De todas formas, el mandatario estadounidense demostró que no se parece a su antecesor. En la primera jornada se ofreció para tratar de «igual a igual» a todos los países, tomó la iniciativa para saludar a sus pares y abordó en su discurso todos los temas candentes -fue aplaudido en seis ocasiones-. Ayer acabó por meterse en el bolsillo a los más críticos, empezando por el presidente de Venezuela, Hugo Chávez.
Con los tres bloques
Durante la mañana, el inquilino de la Casa Blanca se reunió con los tres bloques continentales, sur, centro y norte. La que más expectación despertaba fue el encuentro con los representantes de Unasur, (Argentina, Bolivia, Brasil, Chile, Colombia, Ecuador, Paraguay, Perú, Uruguay y Venezuela) a la que pertenecen dos de los más recalcitrantes oponentes a EE UU, Chávez y el boliviano Evo Morales.
«Tengo mucho que aprender y muchas ganas de escuchar» fue lo primero que dijo Obama.
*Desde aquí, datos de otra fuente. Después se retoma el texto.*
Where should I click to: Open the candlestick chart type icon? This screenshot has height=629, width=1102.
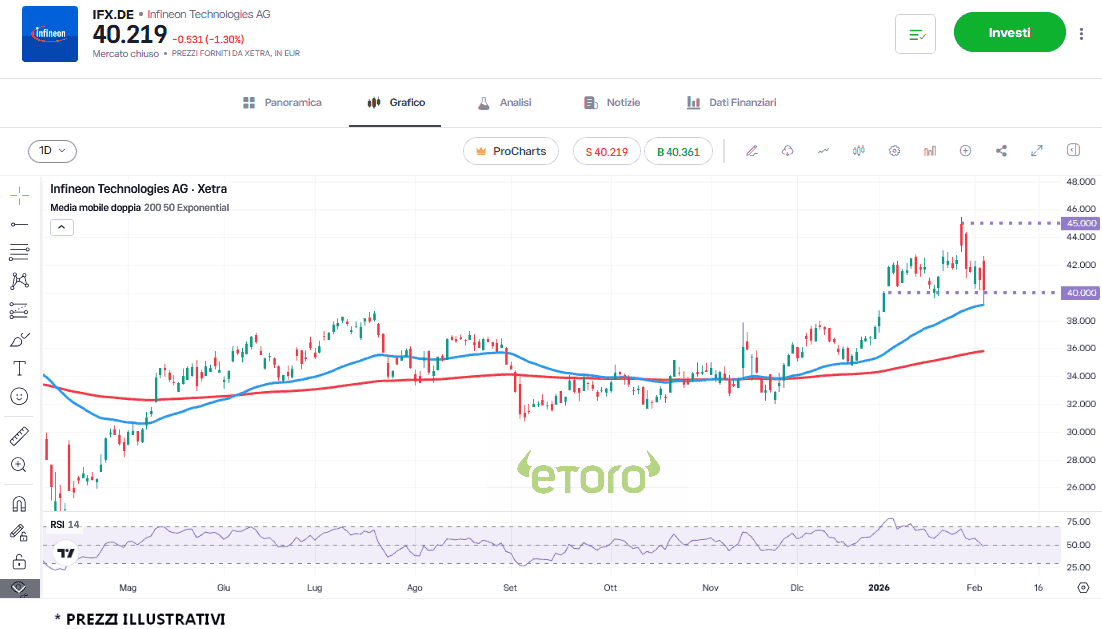click(x=858, y=151)
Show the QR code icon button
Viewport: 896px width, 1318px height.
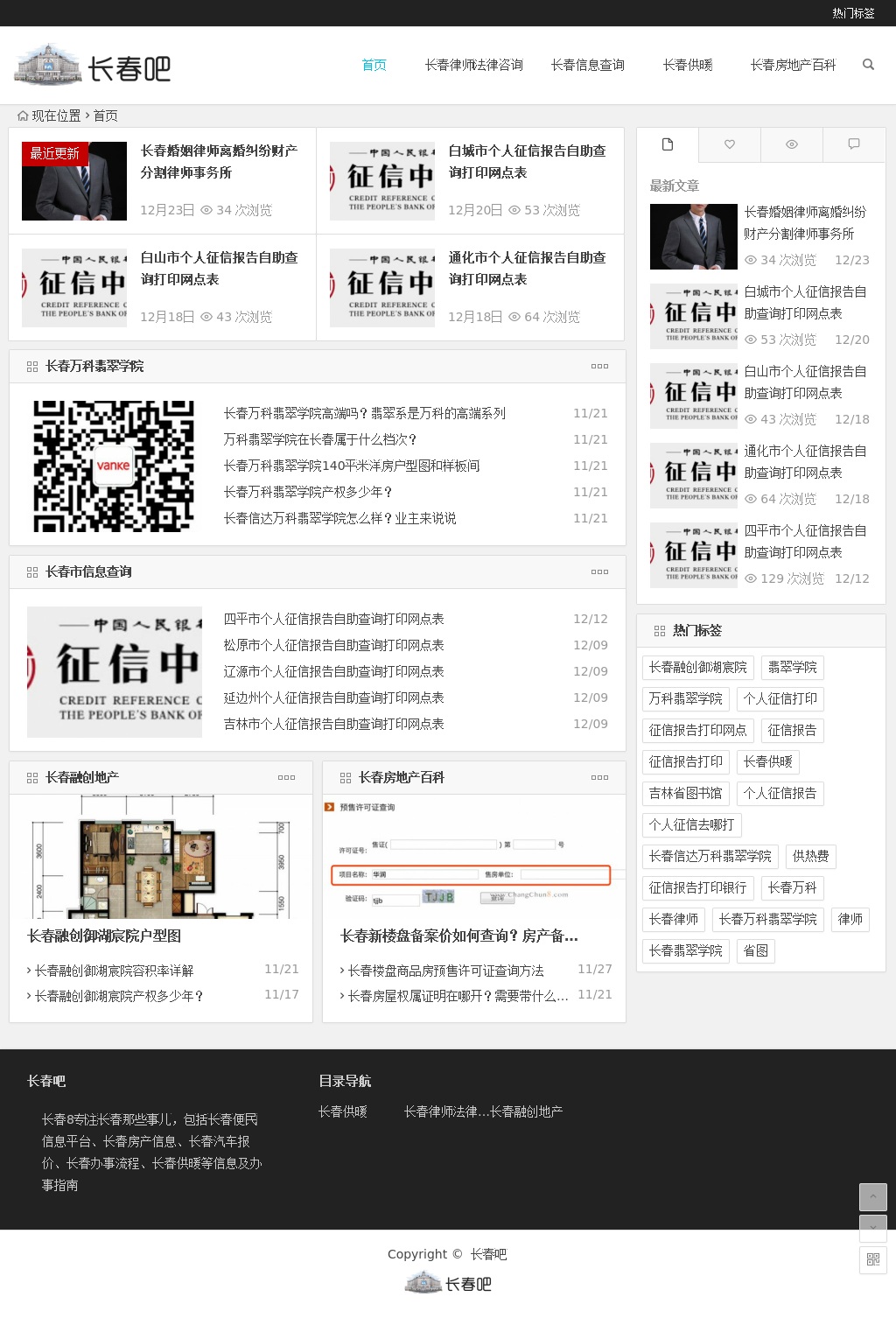[x=872, y=1259]
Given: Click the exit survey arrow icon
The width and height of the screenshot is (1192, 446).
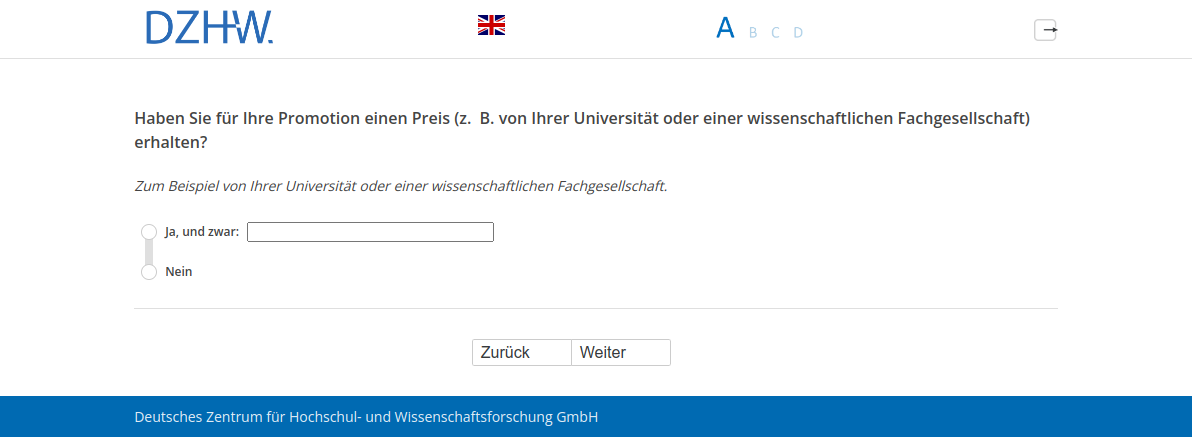Looking at the screenshot, I should pos(1045,30).
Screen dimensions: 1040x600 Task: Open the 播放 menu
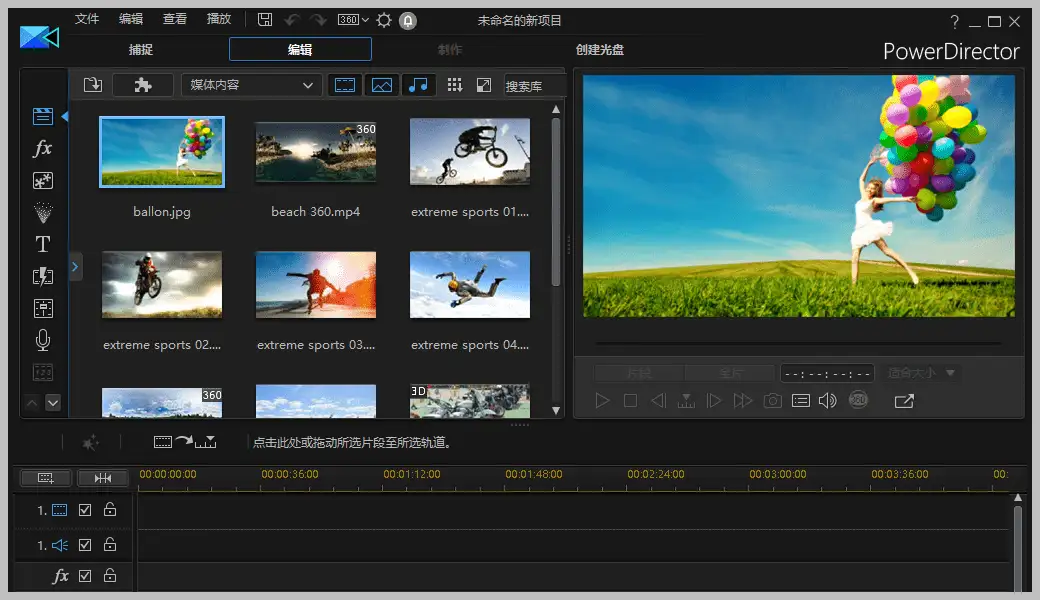pos(219,18)
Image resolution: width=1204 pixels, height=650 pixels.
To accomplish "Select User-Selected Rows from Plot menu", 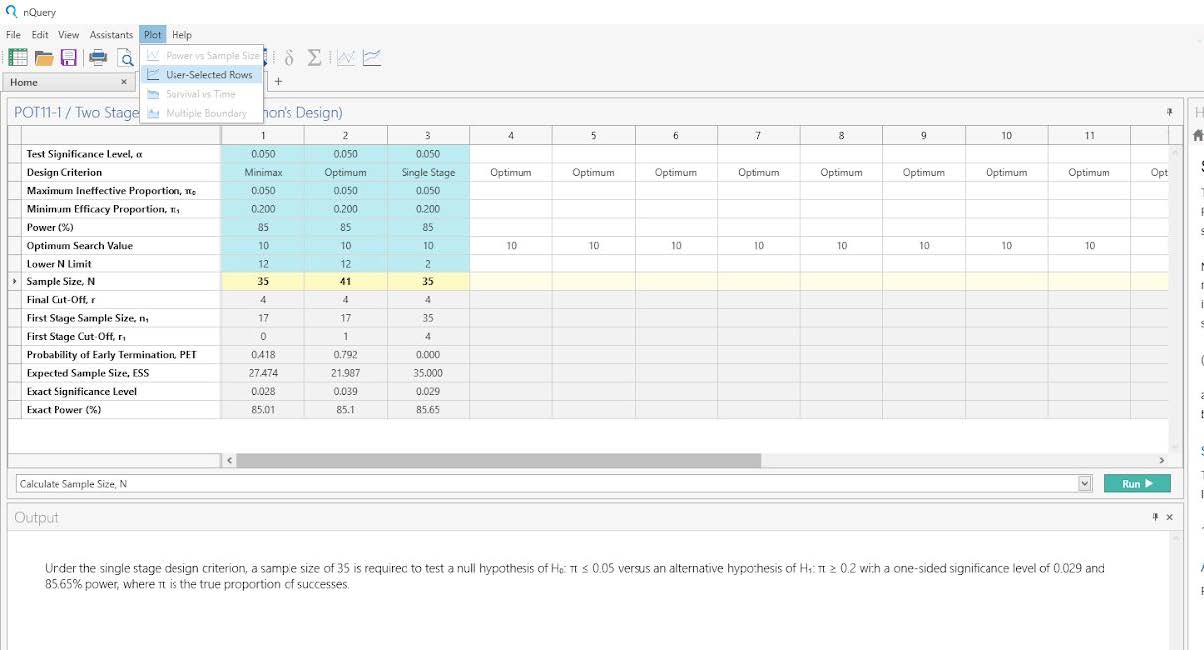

Se habló de cómo la crisis afecta a la región donde la pobreza hace estragos, de la situación de Cuba, de la ayuda financiera, el narcotráfico y la energía.
El talante dialogante propició que al término de la reunión Chávez dijera que «había tomado nota de algunas ideas». Calificó la cita de «extraordinaria» y afirmó que «no tenía duda» de que Venezuela y EE UU se acercarán porque hubo «un buen inicio». El líder afroamericano comentó, por su parte que estaban «haciendo progresos en la cumbre». Uno de sus funcionarios definió la reunión de «muy civilizada, muy positiva y sin tensiones».
Michelle Bachelet, presidenta de Chile y de Unasur, coincidió en que fue un encuentro «muy positivo». También llamó a no repetir errores para «buscar ese cambio en la historia de que todos los países de nuestro continente podamos construir un mejor destino para nuestros ciudadanos». .
Lo que quedó claro es que la iniciativa estadounidense de potenciar el Área de Libre Comercio de las Américas (ALCA) -que comenzó su declive en la cumbre de Mar de Plata en el 2005- ha quedado enterrada.